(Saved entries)
▼

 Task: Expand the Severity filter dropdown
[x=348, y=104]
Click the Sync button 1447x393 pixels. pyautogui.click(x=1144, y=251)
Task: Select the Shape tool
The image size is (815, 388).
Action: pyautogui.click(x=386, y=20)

▲

Repeat each record exactly. Omit nothing.

 Task: Expand the Severity filter dropdown
[x=348, y=104]
Click the Sync button 1447x393 pixels. pyautogui.click(x=1144, y=251)
Task: Select the Shape tool
The image size is (815, 388).
Action: pyautogui.click(x=386, y=20)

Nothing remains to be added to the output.